Walter Wilson Stothers (8 November 1946 – 16 July 2009)[1] was a British mathematician who proved the Stothers-Mason Theorem (Mason-Stothers theorem) in the early 1980s.[2]
He was the third and youngest son of a family doctor in Glasgow and a mother, who herself had graduated in mathematics in 1927. He attended Allan Glen's School, a secondary school in Glasgow that specialised in science education, and where he was Dux of the School in 1964. From 1964 to 1968 he was a student in the Science Faculty of the University of Glasgow graduating with a First Class Honours degree.

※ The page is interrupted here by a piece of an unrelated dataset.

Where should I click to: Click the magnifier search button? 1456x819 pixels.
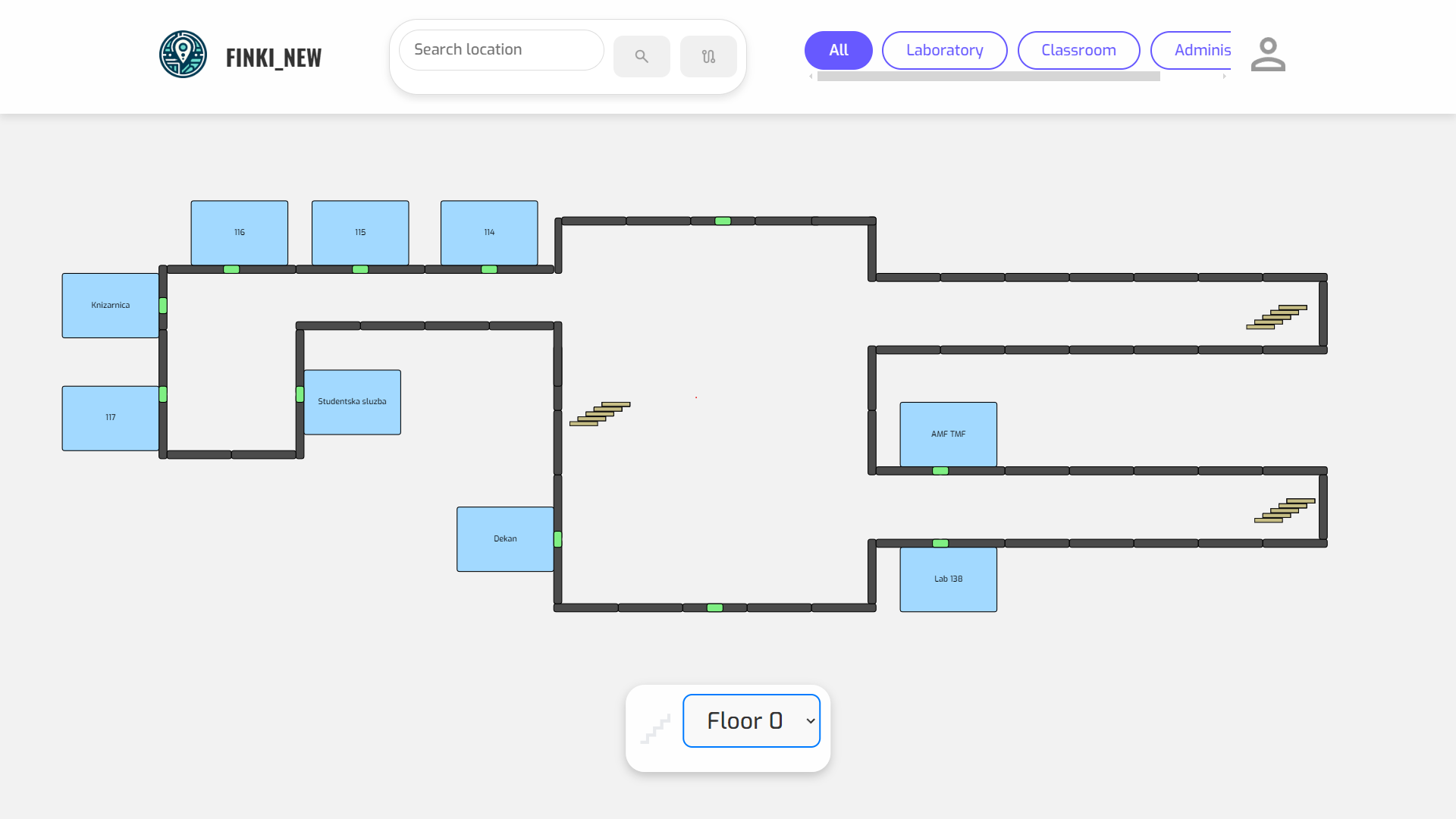click(x=642, y=56)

In September 1968 he married Andrea Watson before beginning further studies at Peterhouse, Cambridge from which he had received a "Jack Scholarship".

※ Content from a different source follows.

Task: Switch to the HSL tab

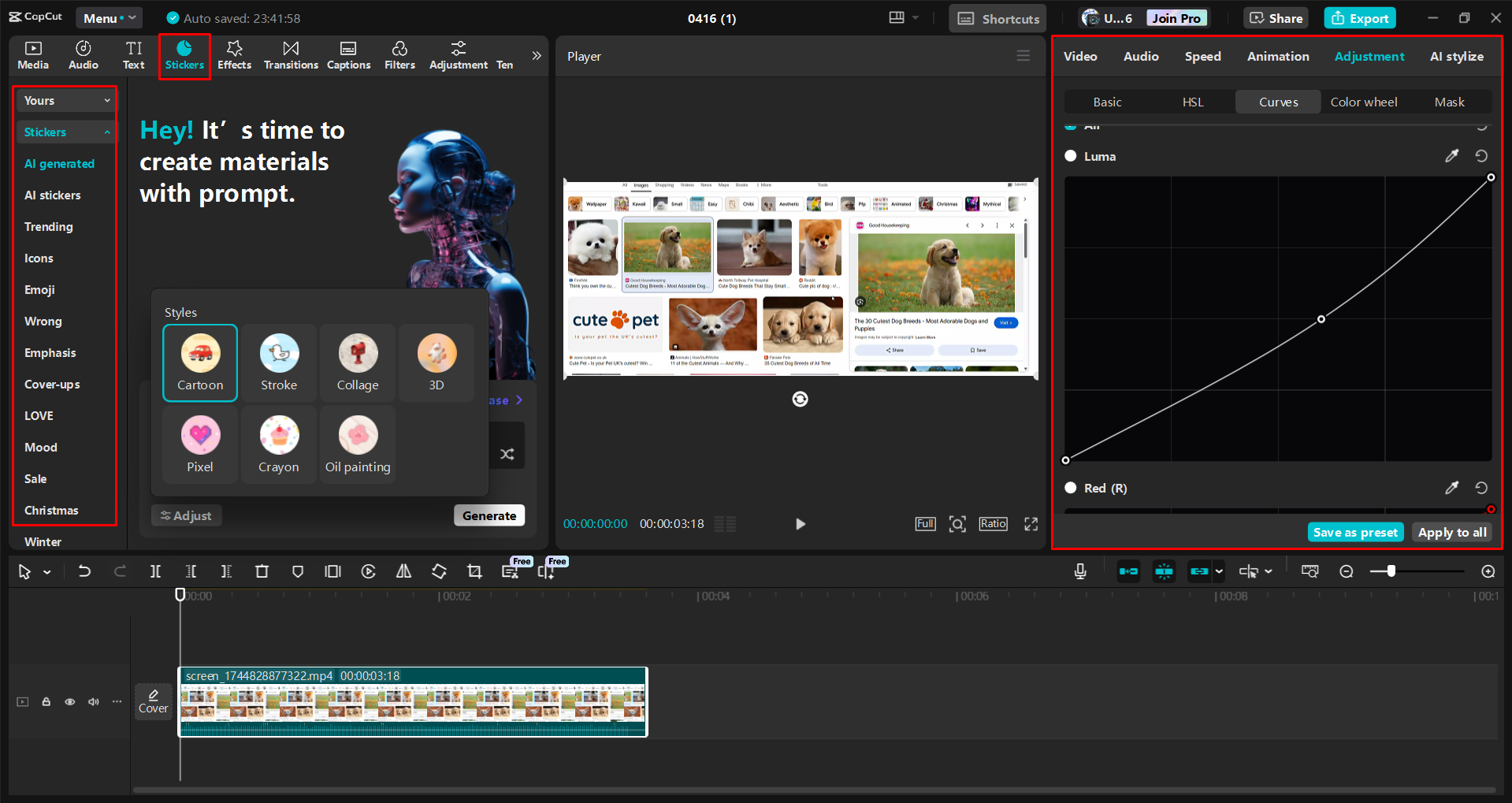Action: (x=1193, y=102)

Under the supervision of Peter Swinnerton-Dyer, Stothers studied for a Ph.D. in Number theory at the University of Cambridge from 1968 to 1971. He obtained his doctorate in 1972 with a Ph.D. thesis entitled "Some Discrete Triangle Groups".
His main achievement was proving the Stothers-Mason theorem (also known as the Mason-Stothers theorem) in 1981. This is an analogue of the well-known abc conjecture for integers: indeed it was the inspiration for the latter. Later independent proofs were given by R. C. Mason in 1983 in the proceedings of a 1982 colloquium and again in 1984[3] and by Umberto Zannier in 1995.